Work required =
Restate only the tail of the data below, starting at the line that contains "The height and width of the screenshot is (346, 734)." and including the last line, word for word.

Records supplied =

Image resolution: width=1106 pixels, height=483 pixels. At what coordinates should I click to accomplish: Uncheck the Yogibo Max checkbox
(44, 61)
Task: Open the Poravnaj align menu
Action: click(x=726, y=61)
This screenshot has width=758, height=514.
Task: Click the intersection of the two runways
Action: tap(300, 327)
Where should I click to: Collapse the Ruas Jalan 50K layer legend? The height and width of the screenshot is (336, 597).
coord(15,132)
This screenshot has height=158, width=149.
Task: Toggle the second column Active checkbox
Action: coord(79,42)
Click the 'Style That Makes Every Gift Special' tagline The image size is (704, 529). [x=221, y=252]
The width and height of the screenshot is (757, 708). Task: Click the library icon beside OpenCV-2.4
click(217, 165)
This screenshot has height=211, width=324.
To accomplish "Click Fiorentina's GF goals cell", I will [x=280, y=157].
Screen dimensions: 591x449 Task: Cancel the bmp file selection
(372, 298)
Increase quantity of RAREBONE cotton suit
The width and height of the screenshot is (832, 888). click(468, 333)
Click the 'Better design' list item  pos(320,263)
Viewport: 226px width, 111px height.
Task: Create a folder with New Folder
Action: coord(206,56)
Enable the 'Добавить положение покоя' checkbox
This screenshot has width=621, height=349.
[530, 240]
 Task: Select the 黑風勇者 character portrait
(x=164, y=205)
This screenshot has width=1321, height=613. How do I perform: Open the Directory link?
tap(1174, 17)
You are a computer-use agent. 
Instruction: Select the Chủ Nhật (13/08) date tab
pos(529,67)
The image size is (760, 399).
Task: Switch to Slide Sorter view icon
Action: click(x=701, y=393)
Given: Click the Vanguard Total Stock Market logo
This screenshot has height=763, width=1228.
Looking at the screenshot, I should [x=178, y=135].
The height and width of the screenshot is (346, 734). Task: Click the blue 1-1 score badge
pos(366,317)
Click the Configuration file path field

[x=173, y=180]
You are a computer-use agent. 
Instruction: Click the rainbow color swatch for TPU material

Task solution =
The height and width of the screenshot is (346, 734). Task: Click the blue 1-1 score badge
pos(366,317)
Click the Configuration file path field

[x=173, y=180]
You are a computer-use agent. 
Instruction: Click the rainbow color swatch for TPU material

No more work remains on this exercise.